The justices turned down his appeal without comment Tuesday.
Last week, Jones pressed for the nation’s high court to intervene, warning that unless justices take action, his Infowars website and assets will likely end up in the hands of satirical news website The Onion.
That potential acquisition — which was put on hold last year — would support families of the victims of the 2012 Sandy Hook Elementary School mass shooting, which killed 20 children between six and seven years old. Jones has called it “staged” and a “hoax,” fueling a wave of harassment against the families.
Without the Supreme Court’s intervention, Infowars stands to be acquired “by its ideological nemesis and destroyed,” his lawyers wrote in court filings last week.
In her late 2021 ruling, Judge Barbara Bellis found Jones liable for defamation and only convened a jury to determine the amount of damages the families would receive, citing Jones’ unwillingness to abide by the court’s orders to produce evidence to the plaintiffs.

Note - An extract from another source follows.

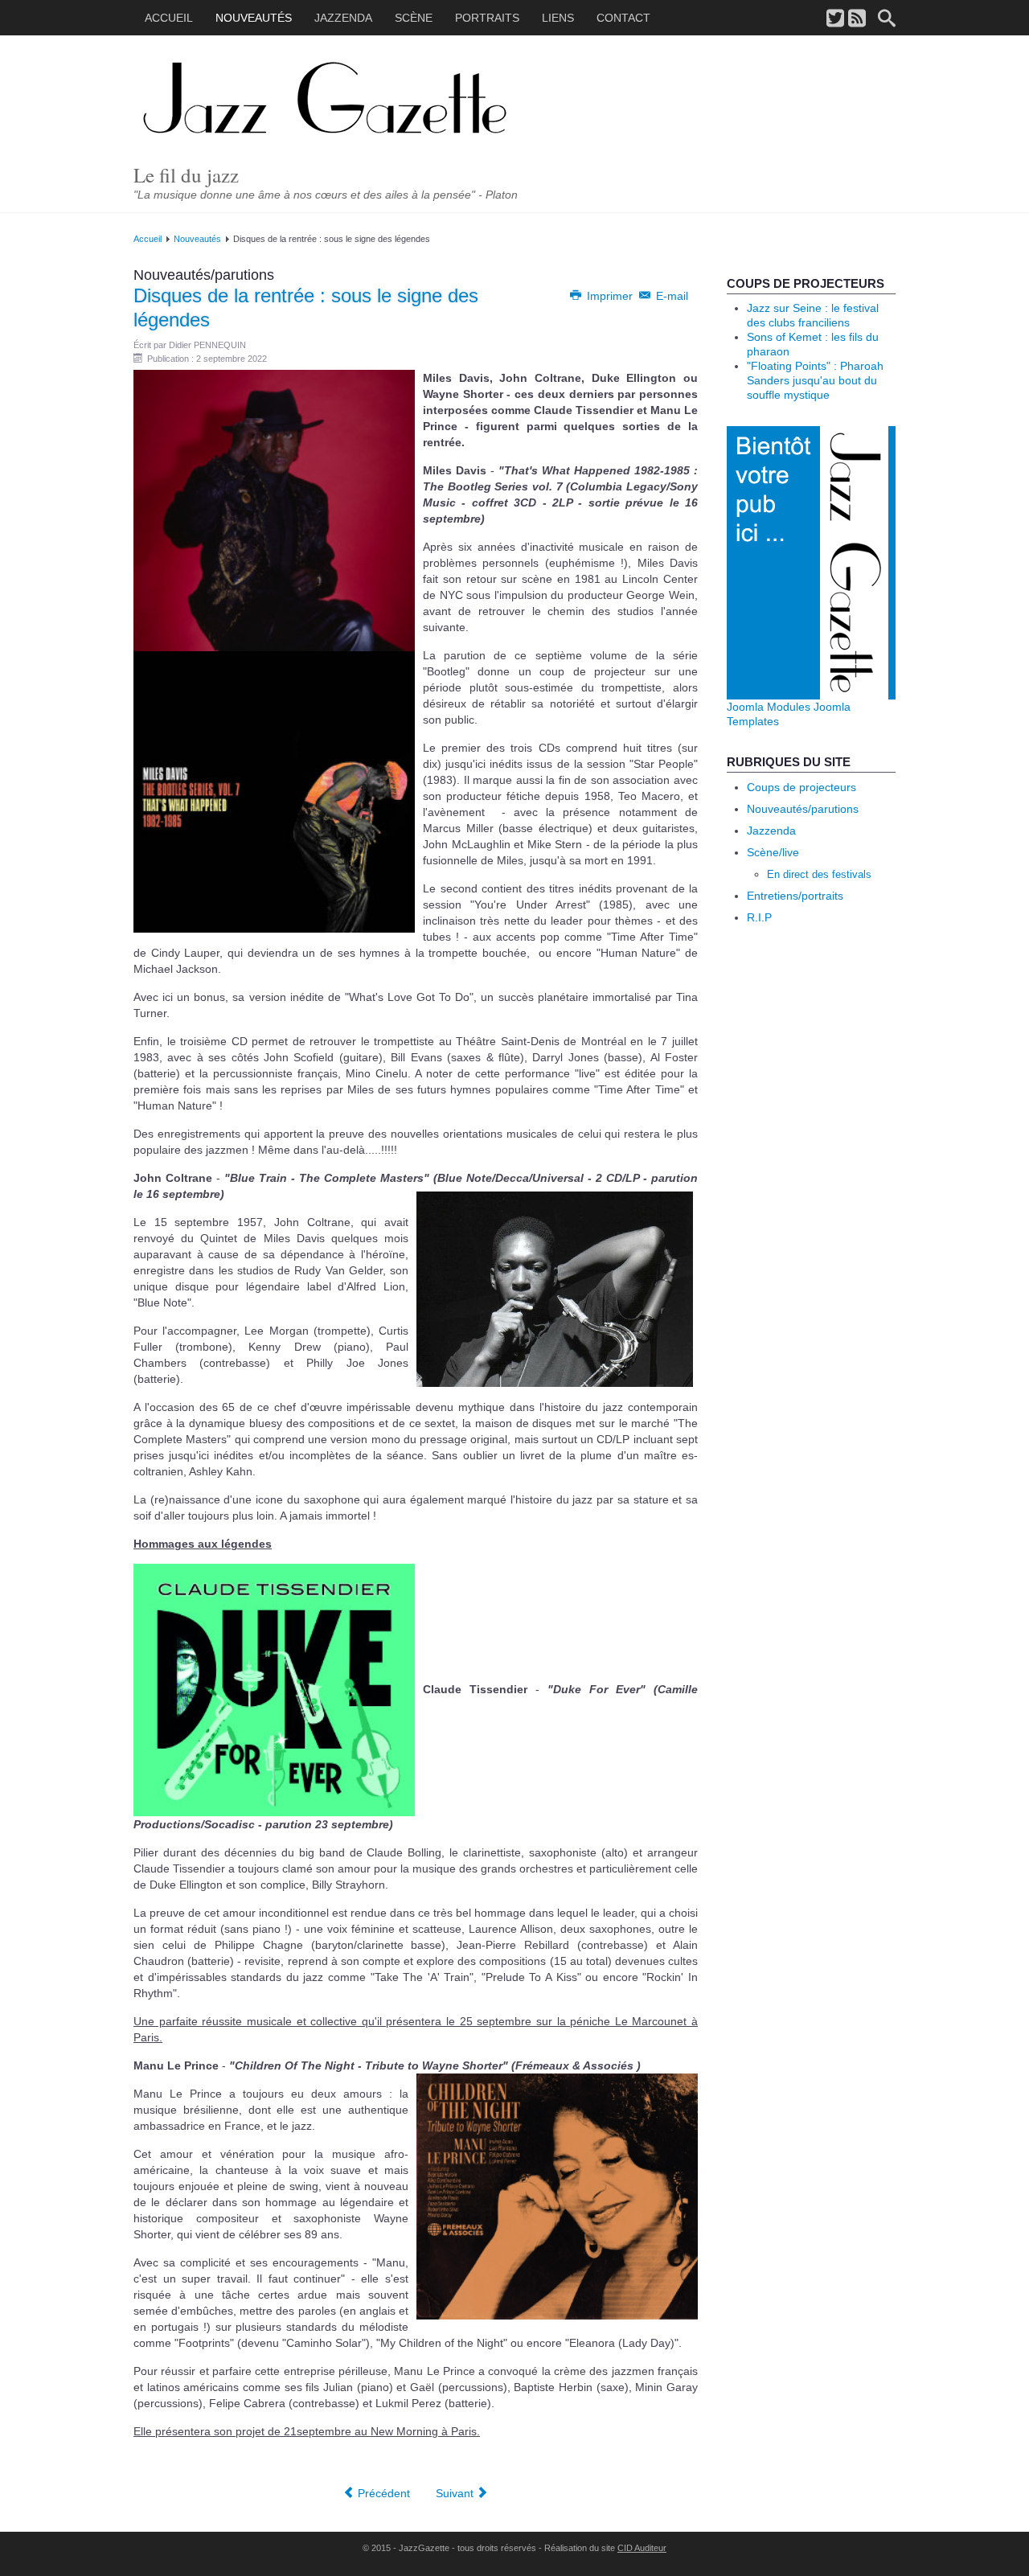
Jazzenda (343, 17)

In their Supreme Court appeal, Jones’ attorneys claimed those were “minor” discovery violations that did not justify an unjust and disproportionate penalty.

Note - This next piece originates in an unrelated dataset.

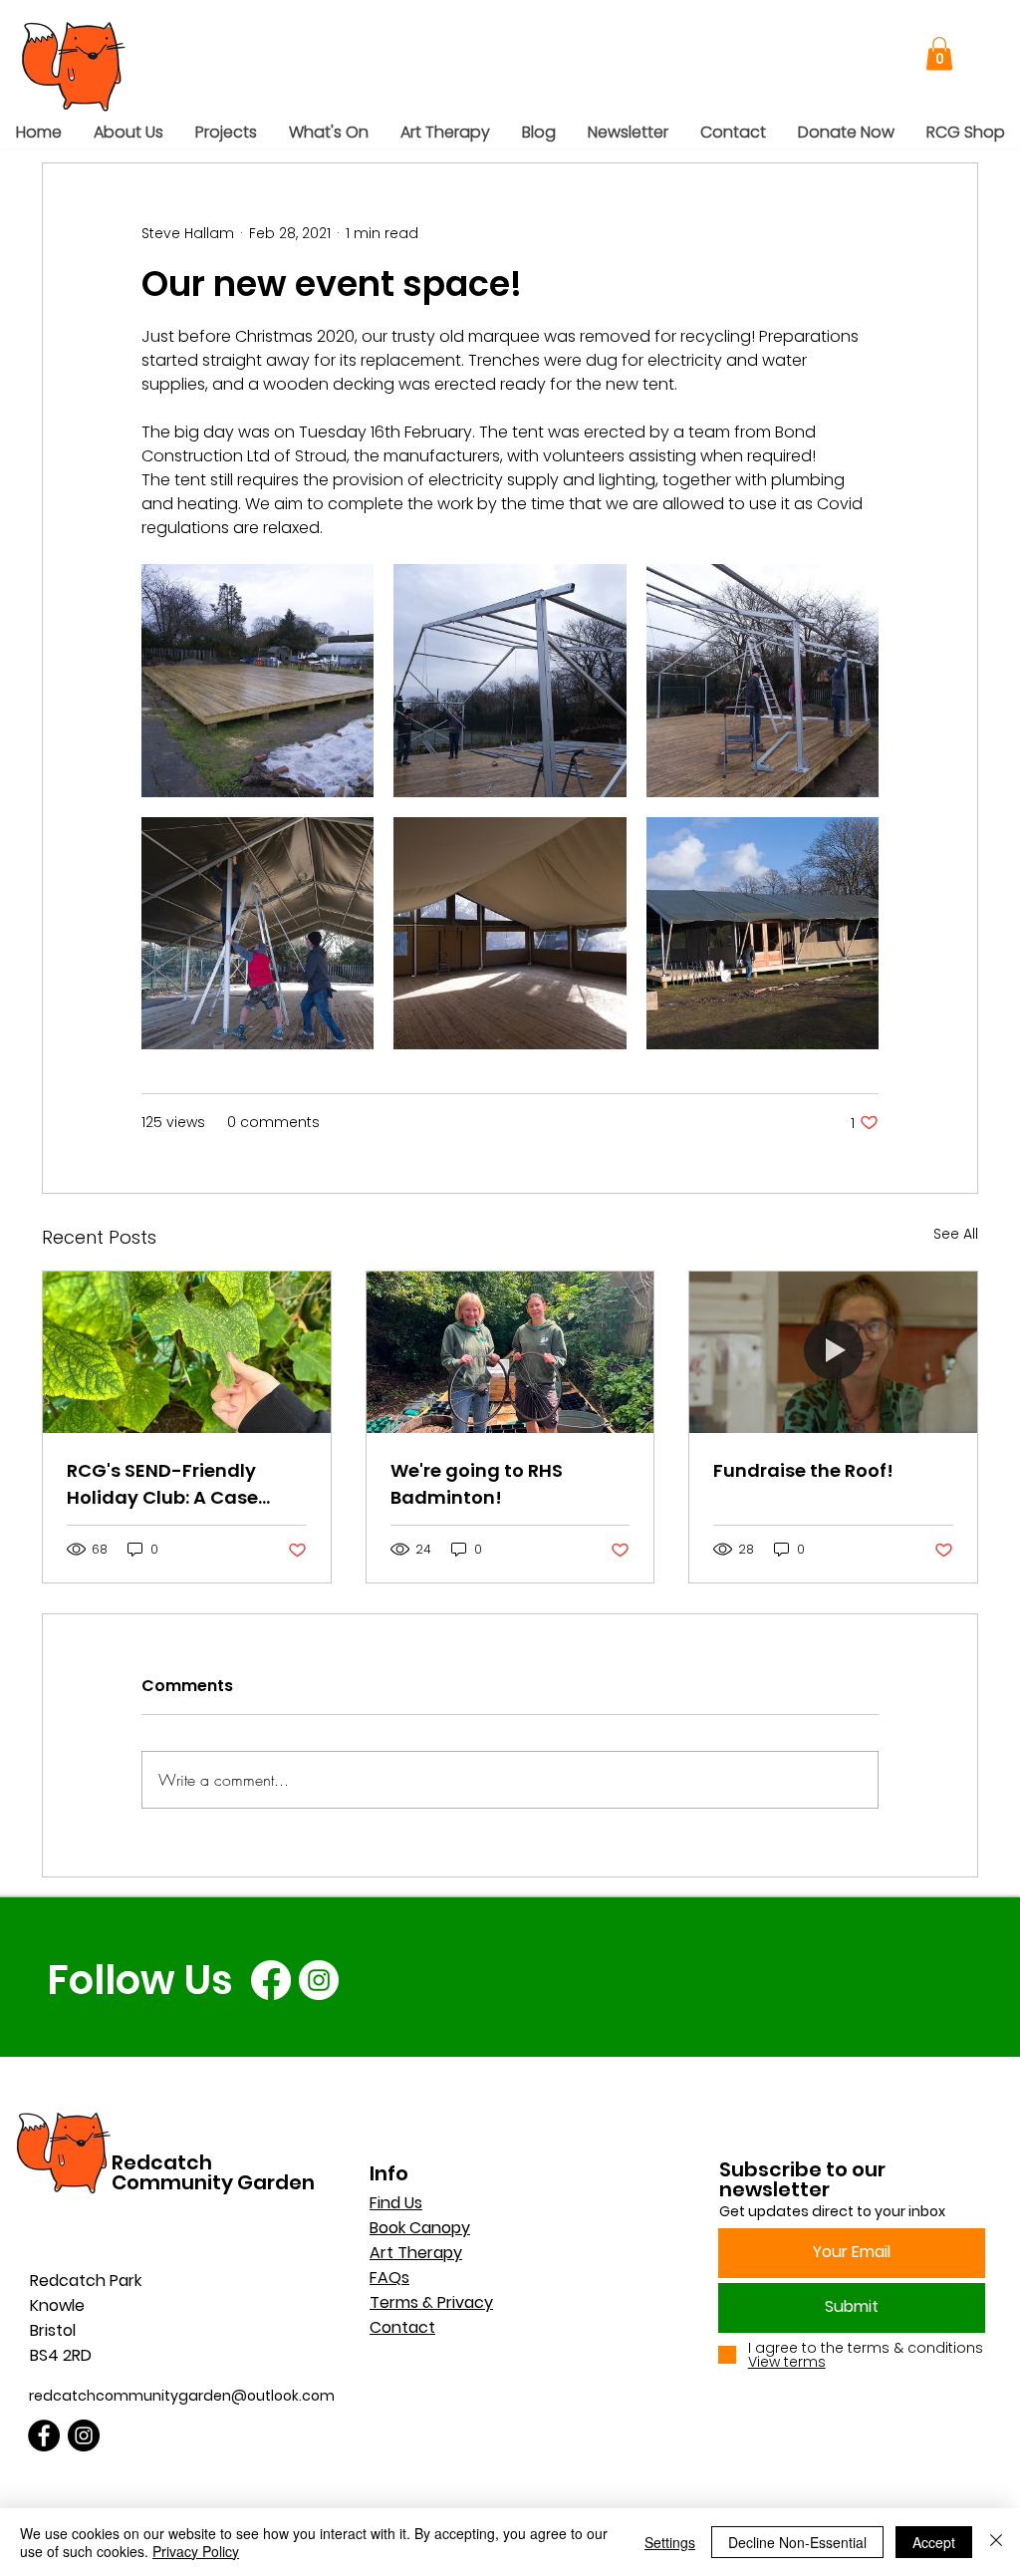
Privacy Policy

In 2022, a jury delivered a massive $964 million verdict against Jones and Infowars’ parent company Free Speech Systems, with Bellis adding an additional $473 million in punitive damages for spreading falsehoods about the shootin.
A Connecticut appeals court upheld all but $150 million of the verdict last December, while the state’s top court denied Jones’ request for a review in April. A separate $49 million judgment awarded to the parents of another Sandy Hook victim in a defamation lawsuit in Texas is currently being appealed.
The families have maintained that Jones’ conduct towards them over the years was both malicious and intentional, claiming that his motivation all along was profit, which they added was supported by his attempts to hide evidence throughout the case.
During the trial for damages, the families also testified that they were subjected to death threats and harassment from Jones’ supporters. The Infowars founder has insisted that there is no evidence linking him to those actions.
According to Jones’ legal team, the default ruling violates the First Amendment, and the $1.4 billion judgment runs afoul of the Eighth Amendment due to excessive punishment.
“It is an amount that can never be paid, and which based on the trial court’s findings may not be dischargeable in bankruptcy,” his lawyers argued. “The result is a financial death penalty by fiat imposed on a media defendant whose broadcasts reach millions.”
His legal team has also argued that Jones’ remarks about the shooting being a hoax perpetrated by crisis actors weren’t defamatory to the victims but “expressions of constitutionally protected opinion.”